A Preone (Udine) sabato 12 luglio si è chiusa la sesta tappa di “Free Tagliamento”, la campagna che chiede una gestione sostenibile del “re dei fiumi alpini” alla vigilia del rinnovo delle concessioni idroelettriche realizzate in Carnia 60 anni fa.
La mattinata è iniziata con un’escursione lungo l’alveo prosciugato fra lo sbarramento di Caprizzi e il ponte di Preone: il geologo Stefano Ponton e la guida Marco Lepre hanno illustrato le trasformazioni geologiche e climatiche che hanno modificato il corso del Tagliamento.

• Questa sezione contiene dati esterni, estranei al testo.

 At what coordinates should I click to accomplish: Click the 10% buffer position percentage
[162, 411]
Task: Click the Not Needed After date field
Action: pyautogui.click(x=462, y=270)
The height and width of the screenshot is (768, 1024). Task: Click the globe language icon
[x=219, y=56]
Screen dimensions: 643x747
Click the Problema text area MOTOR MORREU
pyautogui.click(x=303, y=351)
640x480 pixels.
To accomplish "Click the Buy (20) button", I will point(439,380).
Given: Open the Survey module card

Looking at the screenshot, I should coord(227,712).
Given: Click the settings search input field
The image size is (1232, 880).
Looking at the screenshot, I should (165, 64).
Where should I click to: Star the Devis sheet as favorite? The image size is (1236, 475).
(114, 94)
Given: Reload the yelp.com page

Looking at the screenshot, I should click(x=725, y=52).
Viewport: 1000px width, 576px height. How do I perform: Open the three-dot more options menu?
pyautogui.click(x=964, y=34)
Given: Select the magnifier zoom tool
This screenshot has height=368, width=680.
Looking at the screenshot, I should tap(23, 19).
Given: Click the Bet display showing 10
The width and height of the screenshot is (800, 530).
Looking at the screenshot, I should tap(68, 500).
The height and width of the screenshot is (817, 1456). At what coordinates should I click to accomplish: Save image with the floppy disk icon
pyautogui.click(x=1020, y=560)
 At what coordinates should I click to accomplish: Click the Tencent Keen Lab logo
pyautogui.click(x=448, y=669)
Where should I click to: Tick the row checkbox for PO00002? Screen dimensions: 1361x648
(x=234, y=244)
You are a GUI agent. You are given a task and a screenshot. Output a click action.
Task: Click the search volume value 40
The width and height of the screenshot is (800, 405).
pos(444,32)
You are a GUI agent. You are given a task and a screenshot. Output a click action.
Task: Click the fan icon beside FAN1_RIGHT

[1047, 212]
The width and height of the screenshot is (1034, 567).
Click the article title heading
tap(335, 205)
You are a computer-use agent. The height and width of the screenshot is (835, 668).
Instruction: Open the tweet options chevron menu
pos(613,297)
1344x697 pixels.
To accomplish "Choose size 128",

Nel pomeriggio il confronto tecnico, coordinato da Alessandro Ciriani, ha riunito istituzioni ed esperti. Matteo Mazzolini (Ape Fvg) ha fatto il punto sul rinnovo delle concessioni, mentre Ennio Pittino (Secab) e Michele Benedetti (Bim) hanno discusso costi e benefici di una governance che restituisca valore economico e ambientale al territorio. Peter Hecher, Provincia di Bolzano, ha mostrato i risultati della rinaturalizzazione degli alvei alpini, modello per possibili interventi sul Tagliamento.
Il presidente di Legambiente Fvg ha annunciato la proposta di un osservatorio idrico nell’ambito del Bim Tagliamento e la tappa conclusiva del 20 settembre a Ragogna, dove saranno presentate le indicazioni emerse.
La campagna è promossa da Legambiente Fvg con Cirf, Wwf, Lipu e l’associazione Foce del Tagliamento, con il sostegno di Patagonia, per coniugare produzione energetica, sicurezza idraulica e rinascita ecologica del fiume.